— start of PAGE EXCERPT —

Week 14 - Output Devices
Assignment
add an output device to a microcontroller board you’ve designed and program it to do something
Charlieplexed 7-segment LED digits
For this assignment I decided to make a 7-segment display with at least 2 digits, since this would come handy for my final clock project.
I spent some time going deeper into electronics, particularly understanding inductors, impedance, semi-conductors, and power-supplies. This site - Learn About Electronics had excellent explanations e.g. check out the section on Filter Circuits, it explains the role of reservoir capacitors very well. I also referred to classics like Art of Electronics and Practical Electronics for Inventors.
“Chalieplexing” stands for “Charlie Allen’s mulitplexing”, which allows fewer pins to be used to control many LEDs.
In Chalieplexing 2 LEDs are connected to 2 pins - one forward biased and the other reverse biased, so that by setting a pin high and the other low, current flows only in 1 direction - lighting up 1 LED.

— end of PAGE EXCERPT —

**SET EXERCISE 1**.
According to the output devices page, how does charlieplexing with two LEDs on two pins light only one LED at a time?

— start of EXCERPTED RECORDS —

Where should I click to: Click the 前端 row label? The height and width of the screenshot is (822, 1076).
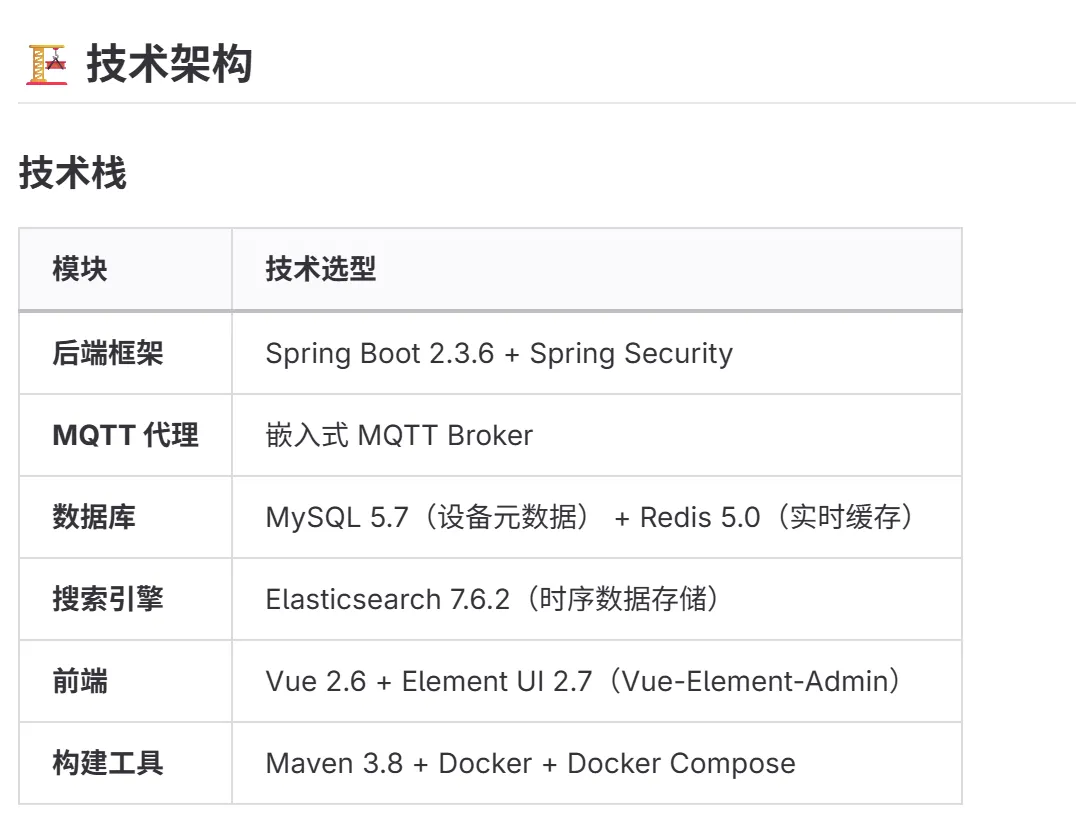80,681
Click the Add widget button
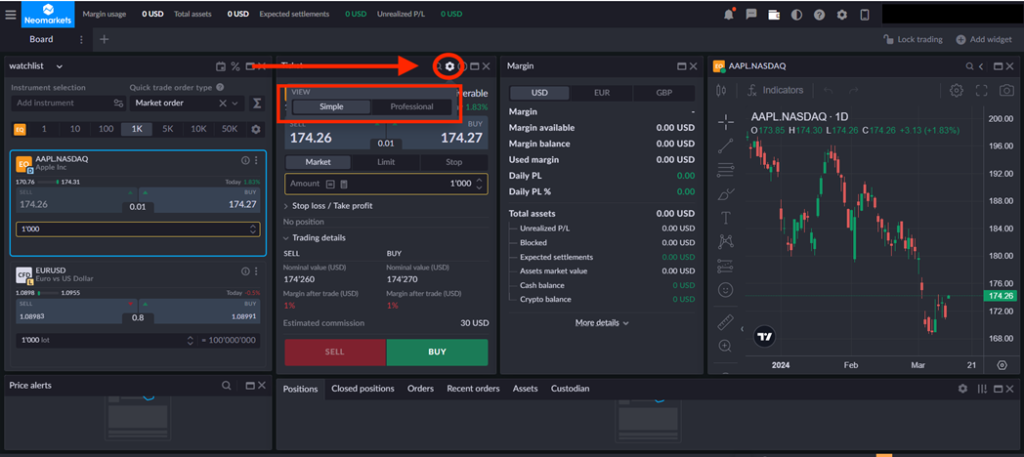The image size is (1024, 457). click(983, 39)
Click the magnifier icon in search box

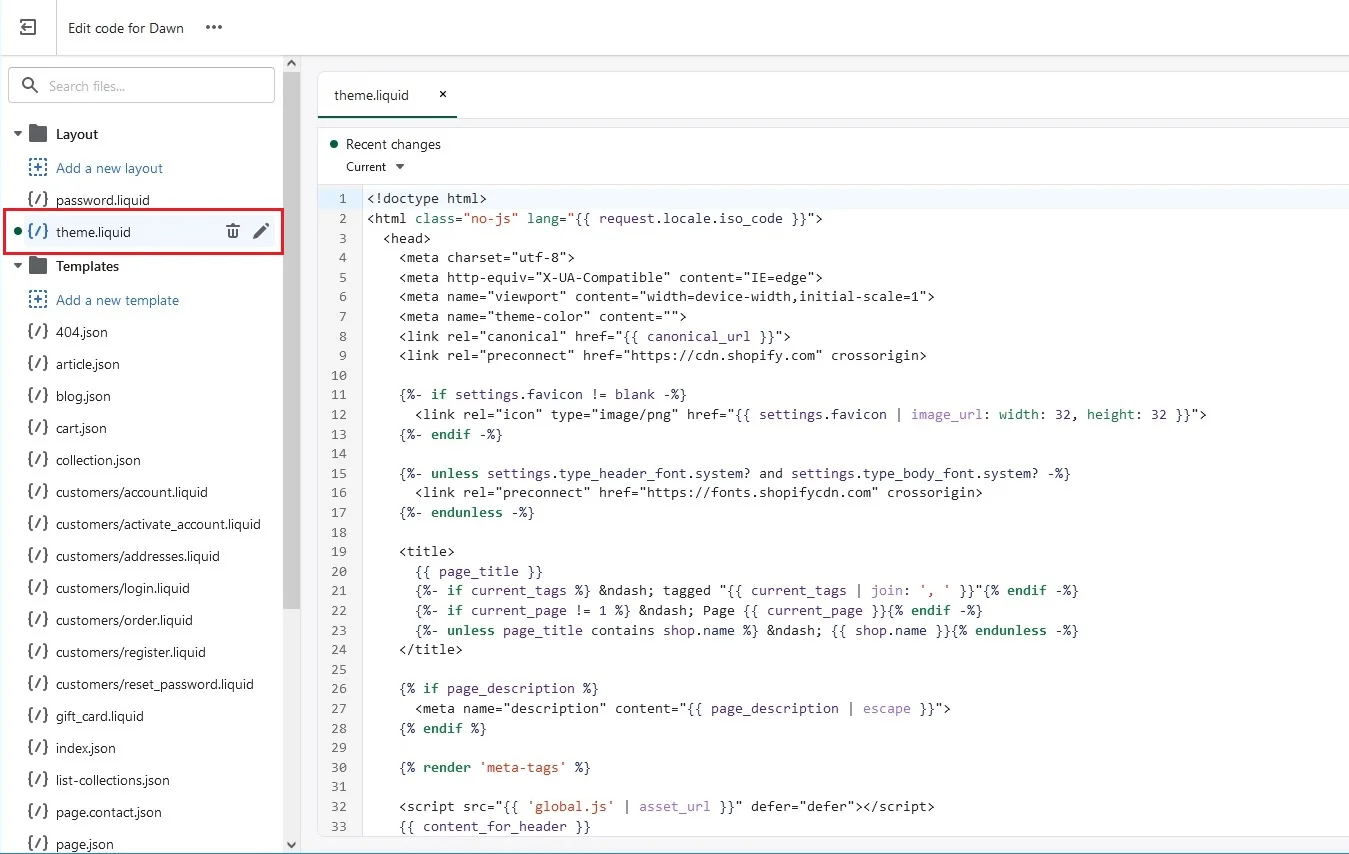coord(30,86)
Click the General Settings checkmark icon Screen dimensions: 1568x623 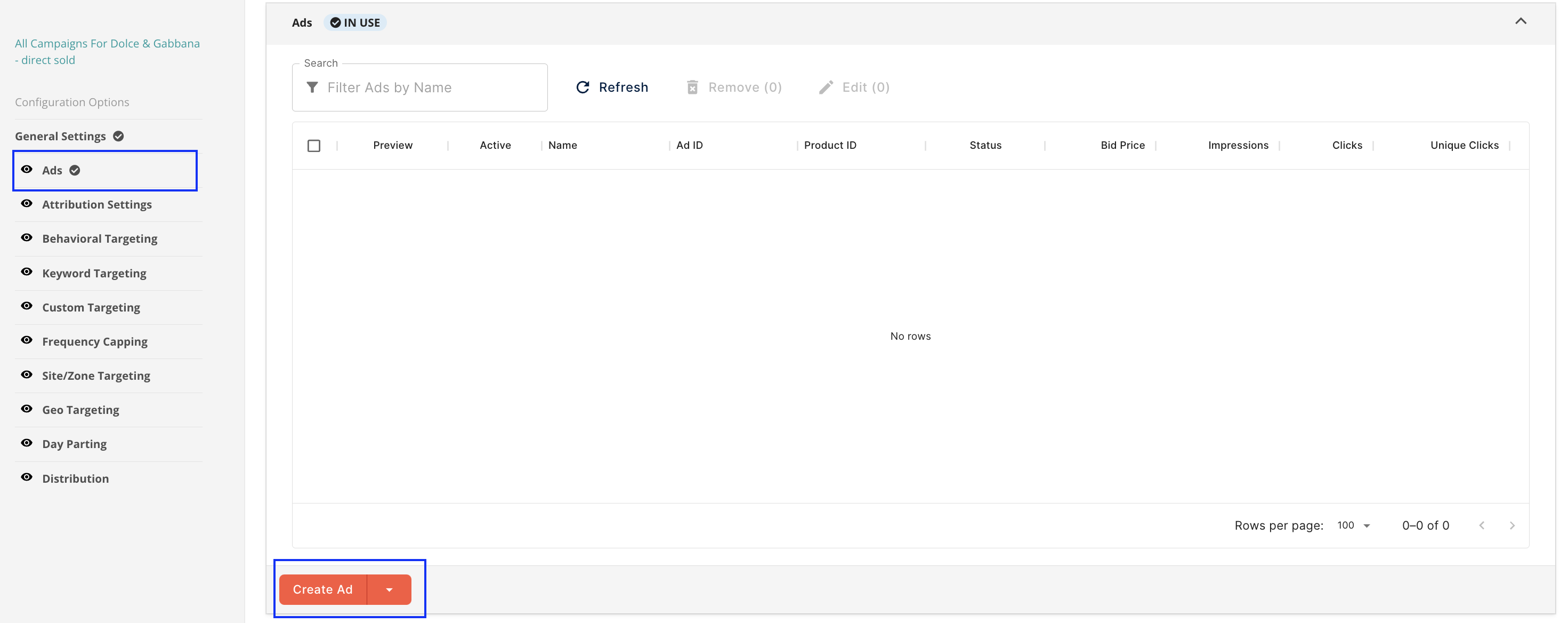tap(119, 136)
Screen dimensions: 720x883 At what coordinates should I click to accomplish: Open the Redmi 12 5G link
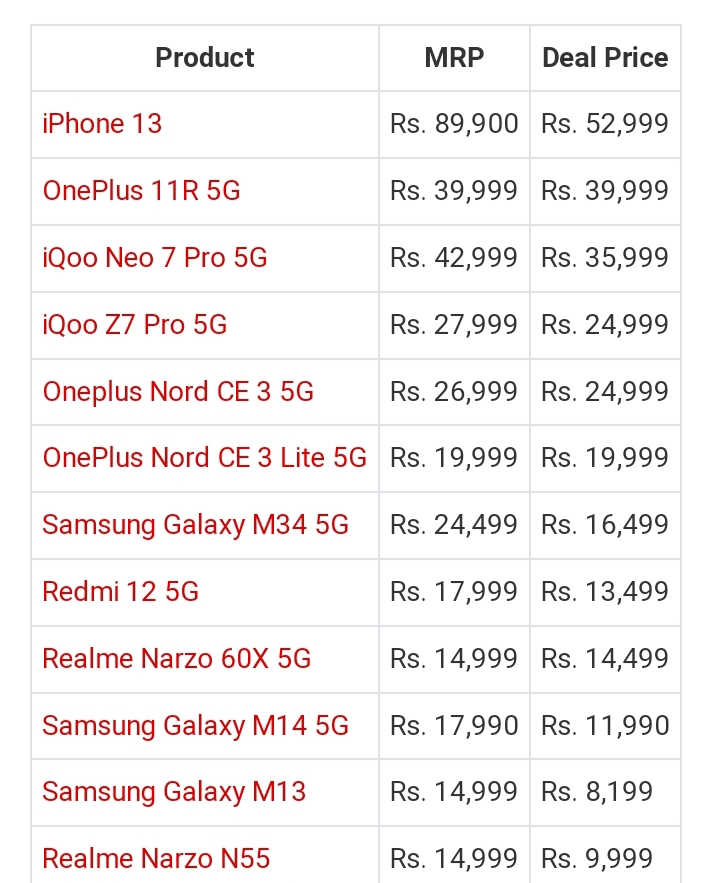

— end of EXCERPTED RECORDS —

**SET EXERCISE 2**.
Arrange the records from their first line through the line containing "coord(30,86)" as a Markdown table with the columns Row and Record line. Skip blank lines and leave out the pictures.

**ANSWER 1**.
One LED is connected forward biased and the other reverse biased. Setting one pin high and the other low lets current flow in only one direction, so only one LED lights.

**ANSWER 2**.
| Row | Record line |
|---|---|
| 1 | Where should I click to: Click the 前端 row label? The height and width of the screenshot is (822, 1076). |
| 2 | 80,681 |
| 3 | Click the Add widget button |
| 4 | The image size is (1024, 457). click(983, 39) |
| 5 | Click the magnifier icon in search box |
| 6 | coord(30,86) |